> Given information:

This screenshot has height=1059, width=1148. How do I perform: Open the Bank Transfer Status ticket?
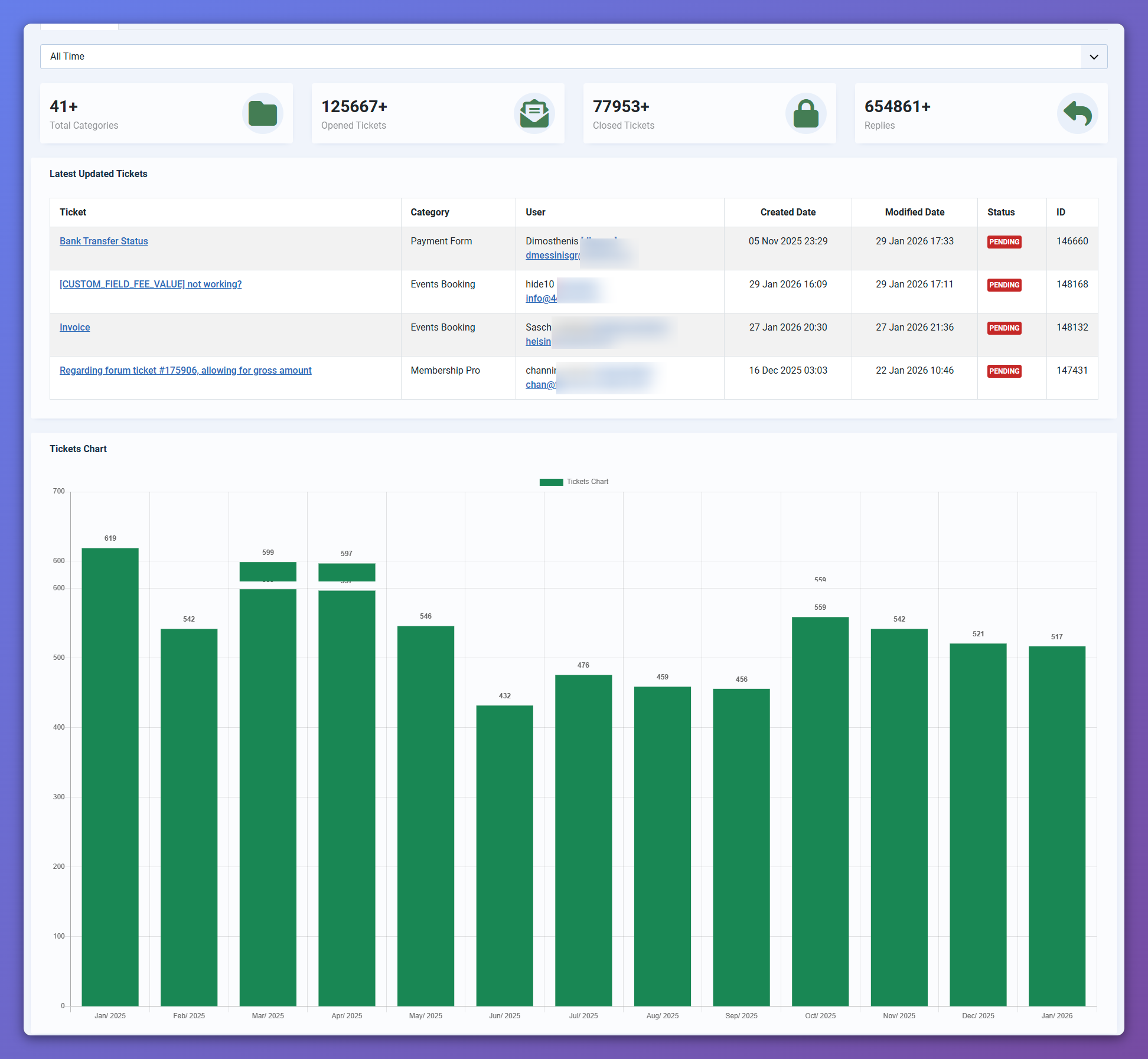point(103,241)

---

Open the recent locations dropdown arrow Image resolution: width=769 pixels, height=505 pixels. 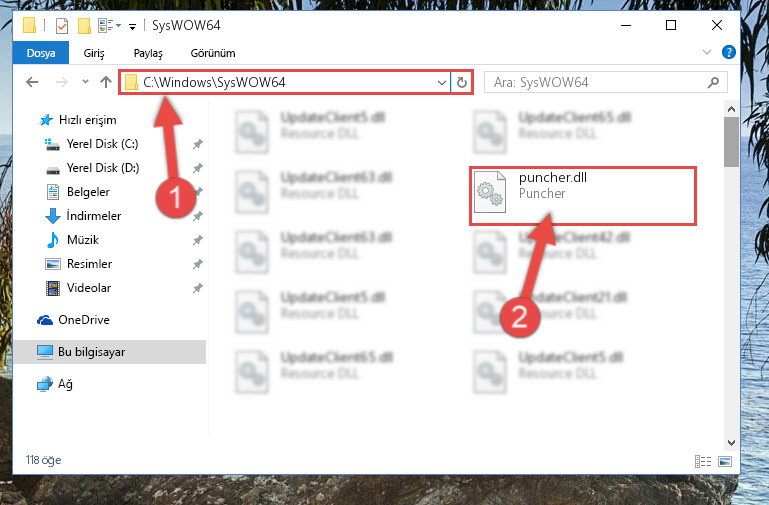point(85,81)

--

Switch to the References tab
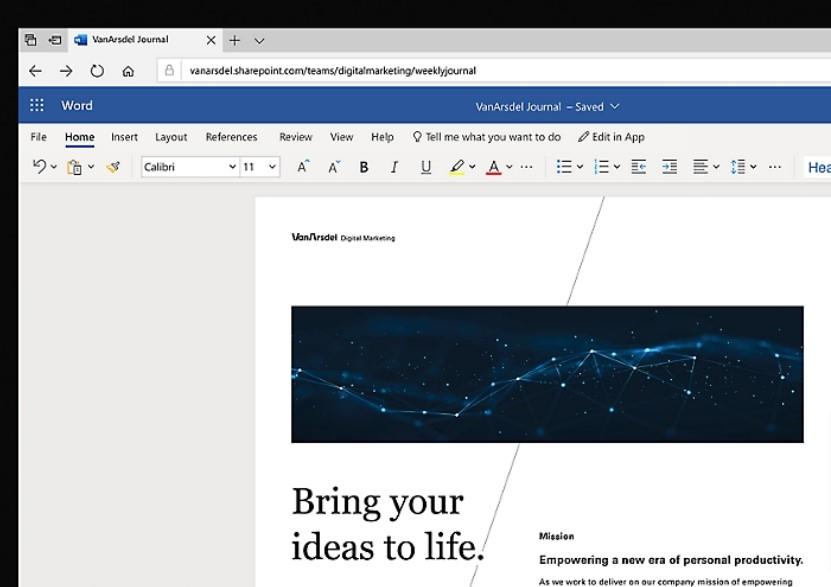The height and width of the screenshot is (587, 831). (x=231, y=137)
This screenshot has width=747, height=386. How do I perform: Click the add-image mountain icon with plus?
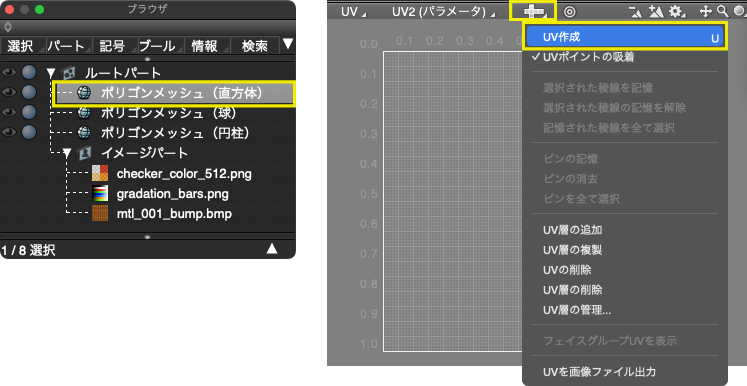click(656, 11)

> What this task involves:
Copy the material between the lines holding "Switch to the References tab" and "click(656, 11)", inclusive, swapping "References" for "Mailings" and leaving everything else unchanged. Leave the pictures out of your answer.

> Worked solution:
Switch to the Mailings tab
The height and width of the screenshot is (587, 831). (x=231, y=137)
This screenshot has width=747, height=386. How do I perform: Click the add-image mountain icon with plus?
click(656, 11)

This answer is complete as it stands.